• _Exercise details_: Starting at the line that holds "has width=1475, height=812.", copy every line exactly through the end of the data, and no others.

• _Given entries_:

******

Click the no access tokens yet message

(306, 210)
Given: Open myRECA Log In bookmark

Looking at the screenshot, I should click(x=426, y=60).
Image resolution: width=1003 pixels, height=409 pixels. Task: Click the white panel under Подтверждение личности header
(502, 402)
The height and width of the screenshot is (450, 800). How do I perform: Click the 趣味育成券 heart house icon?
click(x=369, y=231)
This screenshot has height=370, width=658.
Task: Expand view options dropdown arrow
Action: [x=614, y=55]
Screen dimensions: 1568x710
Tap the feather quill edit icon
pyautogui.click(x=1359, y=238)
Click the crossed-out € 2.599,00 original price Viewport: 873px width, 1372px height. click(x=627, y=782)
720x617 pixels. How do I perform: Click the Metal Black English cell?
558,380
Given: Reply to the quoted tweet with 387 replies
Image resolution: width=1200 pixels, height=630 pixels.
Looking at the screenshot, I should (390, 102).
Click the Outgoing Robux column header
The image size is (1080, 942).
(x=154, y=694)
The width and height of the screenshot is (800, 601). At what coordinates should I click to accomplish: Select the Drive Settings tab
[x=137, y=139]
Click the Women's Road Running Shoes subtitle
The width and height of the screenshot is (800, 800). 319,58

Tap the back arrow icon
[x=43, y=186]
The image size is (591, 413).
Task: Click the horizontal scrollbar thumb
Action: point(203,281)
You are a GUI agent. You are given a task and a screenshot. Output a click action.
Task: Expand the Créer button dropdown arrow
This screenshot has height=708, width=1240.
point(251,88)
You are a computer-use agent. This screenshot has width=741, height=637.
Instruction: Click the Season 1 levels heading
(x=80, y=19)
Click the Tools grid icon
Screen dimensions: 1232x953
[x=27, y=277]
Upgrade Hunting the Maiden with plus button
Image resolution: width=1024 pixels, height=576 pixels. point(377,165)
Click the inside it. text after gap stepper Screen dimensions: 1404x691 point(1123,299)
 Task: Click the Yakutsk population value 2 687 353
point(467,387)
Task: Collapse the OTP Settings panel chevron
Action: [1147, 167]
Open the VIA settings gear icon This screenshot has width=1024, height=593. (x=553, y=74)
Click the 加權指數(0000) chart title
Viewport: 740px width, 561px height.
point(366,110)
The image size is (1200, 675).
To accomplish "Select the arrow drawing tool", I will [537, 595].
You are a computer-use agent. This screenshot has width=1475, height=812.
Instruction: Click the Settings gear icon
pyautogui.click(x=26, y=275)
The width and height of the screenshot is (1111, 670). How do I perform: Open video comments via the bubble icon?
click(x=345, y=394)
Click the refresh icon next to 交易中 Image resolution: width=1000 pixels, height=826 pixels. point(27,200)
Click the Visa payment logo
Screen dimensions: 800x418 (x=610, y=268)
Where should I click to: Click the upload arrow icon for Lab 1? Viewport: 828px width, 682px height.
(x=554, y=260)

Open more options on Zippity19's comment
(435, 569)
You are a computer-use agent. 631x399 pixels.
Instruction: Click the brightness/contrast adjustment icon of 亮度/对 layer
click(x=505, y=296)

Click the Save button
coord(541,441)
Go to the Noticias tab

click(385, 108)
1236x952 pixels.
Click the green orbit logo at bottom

******

• _Result for this task_:
You are a computer-use agent. This screenshot has width=1475, height=812.
Instruction: Click the Settings gear icon
pyautogui.click(x=26, y=275)
The width and height of the screenshot is (1111, 670). How do I perform: Open video comments via the bubble icon?
click(x=345, y=394)
Click the refresh icon next to 交易中 Image resolution: width=1000 pixels, height=826 pixels. point(27,200)
Click the Visa payment logo
Screen dimensions: 800x418 (x=610, y=268)
Where should I click to: Click the upload arrow icon for Lab 1? Viewport: 828px width, 682px height.
(x=554, y=260)

Open more options on Zippity19's comment
(435, 569)
You are a computer-use agent. 631x399 pixels.
Instruction: Click the brightness/contrast adjustment icon of 亮度/对 layer
click(x=505, y=296)

Click the Save button
coord(541,441)
Go to the Noticias tab

click(385, 108)
1236x952 pixels.
Click the green orbit logo at bottom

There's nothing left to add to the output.